Interface element records
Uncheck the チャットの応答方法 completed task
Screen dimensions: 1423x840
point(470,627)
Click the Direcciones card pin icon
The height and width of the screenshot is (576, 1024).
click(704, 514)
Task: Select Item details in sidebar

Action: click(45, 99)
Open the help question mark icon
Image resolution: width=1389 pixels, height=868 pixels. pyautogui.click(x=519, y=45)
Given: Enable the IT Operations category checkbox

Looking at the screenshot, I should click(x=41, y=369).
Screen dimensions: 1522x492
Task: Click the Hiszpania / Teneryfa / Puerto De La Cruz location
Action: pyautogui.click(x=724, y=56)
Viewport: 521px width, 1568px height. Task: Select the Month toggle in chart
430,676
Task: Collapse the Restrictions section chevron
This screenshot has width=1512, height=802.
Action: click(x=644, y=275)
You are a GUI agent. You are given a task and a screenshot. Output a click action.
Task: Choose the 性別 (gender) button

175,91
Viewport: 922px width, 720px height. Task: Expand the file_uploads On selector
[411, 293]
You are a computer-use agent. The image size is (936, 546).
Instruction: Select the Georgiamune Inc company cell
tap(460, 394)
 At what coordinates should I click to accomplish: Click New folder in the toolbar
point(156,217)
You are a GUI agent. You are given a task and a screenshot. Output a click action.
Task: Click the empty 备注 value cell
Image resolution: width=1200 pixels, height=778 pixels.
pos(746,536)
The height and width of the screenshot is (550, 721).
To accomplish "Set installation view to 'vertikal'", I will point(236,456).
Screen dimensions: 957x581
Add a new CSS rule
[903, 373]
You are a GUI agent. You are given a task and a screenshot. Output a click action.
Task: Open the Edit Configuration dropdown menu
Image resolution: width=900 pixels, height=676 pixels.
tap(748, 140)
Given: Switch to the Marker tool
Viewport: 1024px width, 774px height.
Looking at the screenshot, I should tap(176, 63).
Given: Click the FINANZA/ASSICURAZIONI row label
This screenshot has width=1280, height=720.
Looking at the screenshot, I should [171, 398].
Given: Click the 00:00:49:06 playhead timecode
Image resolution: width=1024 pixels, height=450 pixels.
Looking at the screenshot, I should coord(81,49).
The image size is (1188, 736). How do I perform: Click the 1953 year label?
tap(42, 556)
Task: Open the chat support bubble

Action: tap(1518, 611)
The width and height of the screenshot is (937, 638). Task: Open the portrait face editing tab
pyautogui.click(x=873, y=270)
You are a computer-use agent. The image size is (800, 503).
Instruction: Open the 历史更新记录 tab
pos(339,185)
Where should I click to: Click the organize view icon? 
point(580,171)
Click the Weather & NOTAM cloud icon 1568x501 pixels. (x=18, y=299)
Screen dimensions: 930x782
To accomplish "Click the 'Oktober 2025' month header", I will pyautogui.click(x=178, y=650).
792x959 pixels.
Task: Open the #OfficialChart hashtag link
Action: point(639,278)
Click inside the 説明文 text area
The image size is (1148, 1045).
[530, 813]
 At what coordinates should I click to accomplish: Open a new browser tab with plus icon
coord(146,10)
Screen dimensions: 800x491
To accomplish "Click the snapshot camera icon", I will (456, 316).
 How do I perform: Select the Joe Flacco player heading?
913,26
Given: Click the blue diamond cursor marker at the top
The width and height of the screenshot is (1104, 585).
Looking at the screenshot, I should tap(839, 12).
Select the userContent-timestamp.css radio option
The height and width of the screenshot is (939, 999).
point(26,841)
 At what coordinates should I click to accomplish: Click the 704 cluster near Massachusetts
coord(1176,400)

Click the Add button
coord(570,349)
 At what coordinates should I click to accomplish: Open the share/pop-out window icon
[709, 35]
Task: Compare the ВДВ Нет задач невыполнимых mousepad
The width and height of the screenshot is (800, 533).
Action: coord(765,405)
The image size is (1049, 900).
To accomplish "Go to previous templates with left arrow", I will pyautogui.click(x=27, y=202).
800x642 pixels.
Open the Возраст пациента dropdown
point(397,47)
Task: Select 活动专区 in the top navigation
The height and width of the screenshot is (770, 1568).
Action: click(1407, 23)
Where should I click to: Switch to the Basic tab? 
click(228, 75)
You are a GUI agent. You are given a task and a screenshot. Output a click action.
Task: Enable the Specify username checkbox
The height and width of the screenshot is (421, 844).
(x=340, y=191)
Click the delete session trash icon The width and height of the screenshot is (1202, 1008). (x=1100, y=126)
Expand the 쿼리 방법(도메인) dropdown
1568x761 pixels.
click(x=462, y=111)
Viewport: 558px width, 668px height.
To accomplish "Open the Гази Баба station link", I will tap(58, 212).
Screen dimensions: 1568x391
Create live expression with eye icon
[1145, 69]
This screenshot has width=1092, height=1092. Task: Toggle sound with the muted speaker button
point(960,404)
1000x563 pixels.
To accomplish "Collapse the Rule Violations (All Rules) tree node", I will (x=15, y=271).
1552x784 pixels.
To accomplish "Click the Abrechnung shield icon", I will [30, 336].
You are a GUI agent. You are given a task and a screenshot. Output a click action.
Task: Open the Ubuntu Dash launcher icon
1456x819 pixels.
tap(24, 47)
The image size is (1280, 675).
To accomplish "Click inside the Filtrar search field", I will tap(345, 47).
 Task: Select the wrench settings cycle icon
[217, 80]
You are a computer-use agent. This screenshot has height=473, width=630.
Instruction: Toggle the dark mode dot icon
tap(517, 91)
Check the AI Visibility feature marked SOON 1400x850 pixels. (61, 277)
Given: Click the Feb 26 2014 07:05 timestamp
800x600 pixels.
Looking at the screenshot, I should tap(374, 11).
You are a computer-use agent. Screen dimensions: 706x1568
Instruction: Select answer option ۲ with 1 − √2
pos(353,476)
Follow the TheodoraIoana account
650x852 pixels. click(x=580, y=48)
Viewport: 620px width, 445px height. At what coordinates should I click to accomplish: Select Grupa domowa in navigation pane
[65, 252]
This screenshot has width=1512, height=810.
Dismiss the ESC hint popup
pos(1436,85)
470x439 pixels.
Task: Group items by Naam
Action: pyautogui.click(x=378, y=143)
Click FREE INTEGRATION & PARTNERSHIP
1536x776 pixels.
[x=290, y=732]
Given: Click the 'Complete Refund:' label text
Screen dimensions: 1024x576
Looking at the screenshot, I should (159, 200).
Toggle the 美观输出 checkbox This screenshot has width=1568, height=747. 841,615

* **WORK TO DO**
Reproduce every one of the records above word for word, keeping each line unchanged.

* **COMPLETED EXERCISE**
Uncheck the チャットの応答方法 completed task
Screen dimensions: 1423x840
point(470,627)
Click the Direcciones card pin icon
The height and width of the screenshot is (576, 1024).
click(704, 514)
Task: Select Item details in sidebar

Action: click(45, 99)
Open the help question mark icon
Image resolution: width=1389 pixels, height=868 pixels. pyautogui.click(x=519, y=45)
Given: Enable the IT Operations category checkbox

Looking at the screenshot, I should click(x=41, y=369).
Screen dimensions: 1522x492
Task: Click the Hiszpania / Teneryfa / Puerto De La Cruz location
Action: pyautogui.click(x=724, y=56)
Viewport: 521px width, 1568px height. Task: Select the Month toggle in chart
430,676
Task: Collapse the Restrictions section chevron
This screenshot has width=1512, height=802.
Action: click(x=644, y=275)
You are a GUI agent. You are given a task and a screenshot. Output a click action.
Task: Choose the 性別 (gender) button

175,91
Viewport: 922px width, 720px height. Task: Expand the file_uploads On selector
[411, 293]
You are a computer-use agent. The image size is (936, 546).
Instruction: Select the Georgiamune Inc company cell
tap(460, 394)
 At what coordinates should I click to accomplish: Click New folder in the toolbar
point(156,217)
You are a GUI agent. You are given a task and a screenshot. Output a click action.
Task: Click the empty 备注 value cell
Image resolution: width=1200 pixels, height=778 pixels.
pos(746,536)
The height and width of the screenshot is (550, 721).
To accomplish "Set installation view to 'vertikal'", I will point(236,456).
Screen dimensions: 957x581
Add a new CSS rule
[903, 373]
You are a GUI agent. You are given a task and a screenshot. Output a click action.
Task: Open the Edit Configuration dropdown menu
Image resolution: width=900 pixels, height=676 pixels.
tap(748, 140)
Given: Switch to the Marker tool
Viewport: 1024px width, 774px height.
Looking at the screenshot, I should tap(176, 63).
Given: Click the FINANZA/ASSICURAZIONI row label
This screenshot has width=1280, height=720.
Looking at the screenshot, I should [171, 398].
Given: Click the 00:00:49:06 playhead timecode
Image resolution: width=1024 pixels, height=450 pixels.
Looking at the screenshot, I should coord(81,49).
The image size is (1188, 736). How do I perform: Click the 1953 year label?
tap(42, 556)
Task: Open the chat support bubble

Action: tap(1518, 611)
The width and height of the screenshot is (937, 638). Task: Open the portrait face editing tab
pyautogui.click(x=873, y=270)
You are a computer-use agent. The image size is (800, 503).
Instruction: Open the 历史更新记录 tab
pos(339,185)
Where should I click to: Click the organize view icon? 
point(580,171)
Click the Weather & NOTAM cloud icon 1568x501 pixels. (x=18, y=299)
Screen dimensions: 930x782
To accomplish "Click the 'Oktober 2025' month header", I will pyautogui.click(x=178, y=650).
792x959 pixels.
Task: Open the #OfficialChart hashtag link
Action: point(639,278)
Click inside the 説明文 text area
The image size is (1148, 1045).
[530, 813]
 At what coordinates should I click to accomplish: Open a new browser tab with plus icon
coord(146,10)
Screen dimensions: 800x491
To accomplish "Click the snapshot camera icon", I will (456, 316).
 How do I perform: Select the Joe Flacco player heading?
913,26
Given: Click the blue diamond cursor marker at the top
The width and height of the screenshot is (1104, 585).
Looking at the screenshot, I should tap(839, 12).
Select the userContent-timestamp.css radio option
The height and width of the screenshot is (939, 999).
point(26,841)
 At what coordinates should I click to accomplish: Click the 704 cluster near Massachusetts
coord(1176,400)

Click the Add button
coord(570,349)
 At what coordinates should I click to accomplish: Open the share/pop-out window icon
[709, 35]
Task: Compare the ВДВ Нет задач невыполнимых mousepad
The width and height of the screenshot is (800, 533).
Action: coord(765,405)
The image size is (1049, 900).
To accomplish "Go to previous templates with left arrow", I will pyautogui.click(x=27, y=202).
800x642 pixels.
Open the Возраст пациента dropdown
point(397,47)
Task: Select 活动专区 in the top navigation
The height and width of the screenshot is (770, 1568).
Action: click(1407, 23)
Where should I click to: Switch to the Basic tab? 
click(228, 75)
You are a GUI agent. You are given a task and a screenshot. Output a click action.
Task: Enable the Specify username checkbox
The height and width of the screenshot is (421, 844).
(x=340, y=191)
Click the delete session trash icon The width and height of the screenshot is (1202, 1008). (x=1100, y=126)
Expand the 쿼리 방법(도메인) dropdown
1568x761 pixels.
click(x=462, y=111)
Viewport: 558px width, 668px height.
To accomplish "Open the Гази Баба station link", I will tap(58, 212).
Screen dimensions: 1568x391
Create live expression with eye icon
[1145, 69]
This screenshot has width=1092, height=1092. Task: Toggle sound with the muted speaker button
point(960,404)
1000x563 pixels.
To accomplish "Collapse the Rule Violations (All Rules) tree node", I will (x=15, y=271).
1552x784 pixels.
To accomplish "Click the Abrechnung shield icon", I will [30, 336].
You are a GUI agent. You are given a task and a screenshot. Output a click action.
Task: Open the Ubuntu Dash launcher icon
1456x819 pixels.
tap(24, 47)
The image size is (1280, 675).
To accomplish "Click inside the Filtrar search field", I will tap(345, 47).
 Task: Select the wrench settings cycle icon
[217, 80]
You are a computer-use agent. This screenshot has height=473, width=630.
Instruction: Toggle the dark mode dot icon
tap(517, 91)
Check the AI Visibility feature marked SOON 1400x850 pixels. (61, 277)
Given: Click the Feb 26 2014 07:05 timestamp
800x600 pixels.
Looking at the screenshot, I should tap(374, 11).
You are a computer-use agent. Screen dimensions: 706x1568
Instruction: Select answer option ۲ with 1 − √2
pos(353,476)
Follow the TheodoraIoana account
650x852 pixels. click(x=580, y=48)
Viewport: 620px width, 445px height. At what coordinates should I click to accomplish: Select Grupa domowa in navigation pane
[65, 252]
This screenshot has width=1512, height=810.
Dismiss the ESC hint popup
pos(1436,85)
470x439 pixels.
Task: Group items by Naam
Action: pyautogui.click(x=378, y=143)
Click FREE INTEGRATION & PARTNERSHIP
1536x776 pixels.
[x=290, y=732]
Given: Click the 'Complete Refund:' label text
Screen dimensions: 1024x576
Looking at the screenshot, I should (159, 200).
Toggle the 美观输出 checkbox This screenshot has width=1568, height=747. 841,615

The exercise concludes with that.